[Text extract]
"""

We depend heavily on construction sector activity levels, which tend to be cyclical and which differ throughout the countries in which we operate

Our results depend heavily on residential, commercial and infrastructure construction activity and spending levels. Construction activity and spending levels vary across our many markets, and the construction industry in a given market tends to be cyclical, especially in mature economies. The construction industry is sensitive to interest rates and economic and other factors outside our control. Economic downturns may lead to recessions in the construction industry, either in individual markets or globally, and construction spending can fall even in growing economies. While our geographic diversification mitigates risks associated with downturns in construction spending, we may be affected significantly by downturns globally or in individually significant markets.

2.2

Adverse weather lessens demand for our products, which is seasonal in many of our markets

Construction activity, and thus demand for our products, decreases substantially during periods of cold weather, when it snows, freezes or when heavy or sustained rains fall. Consequently, demand for our products is significantly lower during the winter in temperate countries and during the rainy season in tropical countries. Our principal markets are located in Western Europe and in North America, where winter weather significantly reduces our first quarter sales, and to a lesser extent our fourth quarter sales. Our operations in these and similar markets are seasonal, with sales generally increasing during the second and third quarters because of normally better weather conditions. However, high levels of rainfall can adversely impact our operations during these periods as well. Such adverse weather conditions can materially and adversely affect our results of operations and profitability if they occur with unusual intensity, during abnormal periods, or last longer than usual in our major markets, especially during peak construction periods.

2.3

Competition in our industry could adversely affect our results of operations

We operate in many local or regional markets around the world, and many factors affect the competitive environments we face in any particular market.

"""

[Stated task 1]
Output the passage of the construction risks text that opens with the words containing "Our results depend" and closes with "individually significant markets.", copied word for word.
The stored records have no connection to the text on construction industry risks.

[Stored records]

"""

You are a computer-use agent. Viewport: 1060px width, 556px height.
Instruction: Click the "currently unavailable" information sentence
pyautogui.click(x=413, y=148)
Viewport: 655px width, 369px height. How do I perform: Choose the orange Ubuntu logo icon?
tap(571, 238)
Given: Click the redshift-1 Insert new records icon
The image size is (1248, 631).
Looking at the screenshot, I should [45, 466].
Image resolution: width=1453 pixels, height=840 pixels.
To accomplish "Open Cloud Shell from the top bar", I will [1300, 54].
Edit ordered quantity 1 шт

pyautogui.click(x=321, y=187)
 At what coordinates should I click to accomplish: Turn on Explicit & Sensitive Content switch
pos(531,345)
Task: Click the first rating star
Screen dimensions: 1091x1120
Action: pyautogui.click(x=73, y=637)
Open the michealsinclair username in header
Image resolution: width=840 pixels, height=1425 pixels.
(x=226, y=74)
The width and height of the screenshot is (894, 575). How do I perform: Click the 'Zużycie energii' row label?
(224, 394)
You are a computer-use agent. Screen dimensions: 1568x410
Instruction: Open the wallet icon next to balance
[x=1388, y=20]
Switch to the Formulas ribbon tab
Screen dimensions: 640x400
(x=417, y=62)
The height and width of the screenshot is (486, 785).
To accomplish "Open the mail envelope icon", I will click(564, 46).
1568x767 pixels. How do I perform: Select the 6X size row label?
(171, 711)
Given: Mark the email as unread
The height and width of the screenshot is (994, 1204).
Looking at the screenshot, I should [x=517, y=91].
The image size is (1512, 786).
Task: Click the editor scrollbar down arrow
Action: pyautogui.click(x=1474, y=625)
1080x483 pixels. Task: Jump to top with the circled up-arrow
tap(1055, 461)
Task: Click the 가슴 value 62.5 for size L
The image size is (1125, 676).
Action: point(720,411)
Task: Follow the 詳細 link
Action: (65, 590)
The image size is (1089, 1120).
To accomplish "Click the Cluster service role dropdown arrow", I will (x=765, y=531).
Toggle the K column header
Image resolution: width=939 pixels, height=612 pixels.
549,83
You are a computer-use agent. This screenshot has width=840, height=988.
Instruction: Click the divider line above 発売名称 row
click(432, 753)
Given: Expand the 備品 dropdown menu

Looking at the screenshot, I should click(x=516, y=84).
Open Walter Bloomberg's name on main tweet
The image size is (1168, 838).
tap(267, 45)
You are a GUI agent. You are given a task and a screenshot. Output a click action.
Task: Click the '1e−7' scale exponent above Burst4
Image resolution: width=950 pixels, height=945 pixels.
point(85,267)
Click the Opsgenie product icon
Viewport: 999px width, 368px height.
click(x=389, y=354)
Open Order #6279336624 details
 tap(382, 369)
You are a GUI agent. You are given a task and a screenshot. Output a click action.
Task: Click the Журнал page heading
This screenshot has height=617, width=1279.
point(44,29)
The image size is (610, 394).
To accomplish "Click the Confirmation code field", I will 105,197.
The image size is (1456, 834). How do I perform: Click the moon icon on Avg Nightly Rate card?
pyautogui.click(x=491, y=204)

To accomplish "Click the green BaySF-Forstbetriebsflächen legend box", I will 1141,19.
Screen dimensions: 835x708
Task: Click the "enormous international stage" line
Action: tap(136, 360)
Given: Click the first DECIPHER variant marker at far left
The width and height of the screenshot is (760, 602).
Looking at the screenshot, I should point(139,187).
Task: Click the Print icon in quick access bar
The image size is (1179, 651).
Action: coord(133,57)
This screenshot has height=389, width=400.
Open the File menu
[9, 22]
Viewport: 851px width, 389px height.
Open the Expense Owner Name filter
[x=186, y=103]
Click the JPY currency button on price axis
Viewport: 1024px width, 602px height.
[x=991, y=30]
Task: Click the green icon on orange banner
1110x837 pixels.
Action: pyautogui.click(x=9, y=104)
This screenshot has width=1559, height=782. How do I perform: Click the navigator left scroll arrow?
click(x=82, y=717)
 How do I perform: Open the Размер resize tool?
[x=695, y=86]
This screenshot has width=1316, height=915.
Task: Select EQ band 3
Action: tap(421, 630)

"""

[Stated task 2]
Return the lines of the stored records that run from the line containing "You are a computer-use agent. Screen" through the line containing "tap(267, 45)", reproducing them exactly and including both of those lines.

[Final result 1]
Our results depend heavily on residential, commercial and infrastructure construction activity and spending levels. Construction activity and spending levels vary across our many markets, and the construction industry in a given market tends to be cyclical, especially in mature economies. The construction industry is sensitive to interest rates and economic and other factors outside our control. Economic downturns may lead to recessions in the construction industry, either in individual markets or globally, and construction spending can fall even in growing economies. While our geographic diversification mitigates risks associated with downturns in construction spending, we may be affected significantly by downturns globally or in individually significant markets.

[Final result 2]
You are a computer-use agent. Screen dimensions: 1568x410
Instruction: Open the wallet icon next to balance
[x=1388, y=20]
Switch to the Formulas ribbon tab
Screen dimensions: 640x400
(x=417, y=62)
The height and width of the screenshot is (486, 785).
To accomplish "Open the mail envelope icon", I will click(564, 46).
1568x767 pixels. How do I perform: Select the 6X size row label?
(171, 711)
Given: Mark the email as unread
The height and width of the screenshot is (994, 1204).
Looking at the screenshot, I should [x=517, y=91].
The image size is (1512, 786).
Task: Click the editor scrollbar down arrow
Action: pyautogui.click(x=1474, y=625)
1080x483 pixels. Task: Jump to top with the circled up-arrow
tap(1055, 461)
Task: Click the 가슴 value 62.5 for size L
The image size is (1125, 676).
Action: point(720,411)
Task: Follow the 詳細 link
Action: (65, 590)
The image size is (1089, 1120).
To accomplish "Click the Cluster service role dropdown arrow", I will (x=765, y=531).
Toggle the K column header
Image resolution: width=939 pixels, height=612 pixels.
549,83
You are a computer-use agent. This screenshot has width=840, height=988.
Instruction: Click the divider line above 発売名称 row
click(432, 753)
Given: Expand the 備品 dropdown menu

Looking at the screenshot, I should click(x=516, y=84).
Open Walter Bloomberg's name on main tweet
The image size is (1168, 838).
tap(267, 45)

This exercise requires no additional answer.